These are things to think about based on the feedback you've given us so far.
Post WOD Meal: Without getting geeky - you can use the enhanced insulin sensitivity of the 30minutes or so after your training session to down some dense carbs - hence cutting back on the "That is a huge pile of vegetables right there how am I going to eat that" problem and dodge the "OMG I need to lay down" effect you might otherwise experience from going to the Carb Side.
Robb Wolf state in his article, "42 Ways to Skin the Zone" article in the Performance Menu that he breaks down his meals like this:
4P, 8C, 0F (post workout) (could be less carbs depending on intensity of WOD)
4P,2C,?F
4P,2C,?F
4P,2C,?F
Totals: 16P , 14C, ?F
Ok, so he's a 16 blocker on 5x Fat. This means 80 blocks of fat. However, he's low on carb blocks. The rule of thumb is to add 3 fat blocks for each carb block missed. So, he needs 86 blocks of fat to make up for the caloric deficit.

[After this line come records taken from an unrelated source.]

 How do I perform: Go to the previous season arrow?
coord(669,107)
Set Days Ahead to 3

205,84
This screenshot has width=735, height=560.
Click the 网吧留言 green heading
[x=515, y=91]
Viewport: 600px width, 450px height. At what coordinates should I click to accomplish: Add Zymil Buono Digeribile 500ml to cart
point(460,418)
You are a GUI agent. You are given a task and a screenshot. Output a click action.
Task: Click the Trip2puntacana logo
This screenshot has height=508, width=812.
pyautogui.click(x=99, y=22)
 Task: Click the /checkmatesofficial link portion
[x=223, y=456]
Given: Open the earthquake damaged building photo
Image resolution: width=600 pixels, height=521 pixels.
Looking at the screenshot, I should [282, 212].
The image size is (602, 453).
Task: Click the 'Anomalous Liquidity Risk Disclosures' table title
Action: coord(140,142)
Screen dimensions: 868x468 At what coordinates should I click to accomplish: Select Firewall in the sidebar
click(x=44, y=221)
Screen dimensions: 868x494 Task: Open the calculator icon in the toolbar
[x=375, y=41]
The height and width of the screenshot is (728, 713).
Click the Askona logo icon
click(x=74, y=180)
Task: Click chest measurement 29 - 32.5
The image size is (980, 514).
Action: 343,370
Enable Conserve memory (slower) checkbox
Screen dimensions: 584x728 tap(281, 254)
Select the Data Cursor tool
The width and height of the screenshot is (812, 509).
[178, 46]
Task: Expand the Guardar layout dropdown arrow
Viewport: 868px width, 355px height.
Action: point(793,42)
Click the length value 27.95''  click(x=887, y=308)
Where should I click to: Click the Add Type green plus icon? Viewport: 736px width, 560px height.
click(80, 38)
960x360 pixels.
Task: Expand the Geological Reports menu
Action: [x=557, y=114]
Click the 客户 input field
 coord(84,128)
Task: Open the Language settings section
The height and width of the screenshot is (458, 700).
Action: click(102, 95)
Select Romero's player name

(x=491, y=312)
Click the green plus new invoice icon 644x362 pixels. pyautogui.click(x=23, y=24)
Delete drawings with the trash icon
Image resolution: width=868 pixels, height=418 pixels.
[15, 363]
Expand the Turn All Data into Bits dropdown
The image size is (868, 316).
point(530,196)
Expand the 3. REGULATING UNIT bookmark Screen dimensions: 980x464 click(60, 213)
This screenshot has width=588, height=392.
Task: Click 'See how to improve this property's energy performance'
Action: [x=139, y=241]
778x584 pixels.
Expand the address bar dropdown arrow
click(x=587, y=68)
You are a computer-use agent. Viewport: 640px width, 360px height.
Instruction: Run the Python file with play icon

Since 86 is not divided by three evenly, the fat blocks per meal wind up being 29F:
4P, 8C, 0F (post workout)
4P,2C,29F
4P,2C,29F
4P,2C,29F
Totals: 16P , 14C, 87F
So - you can see that the Athlete's Zone Robb is employing here ratios are quite different than the 40-30-30 standard. The Athlete's Zone changes the ratios to ~ 25-15-60. Start with 2x Fat and see. Remember if you delete carb blocks that you add three fat blocks for each carb block deleted.
Play with things.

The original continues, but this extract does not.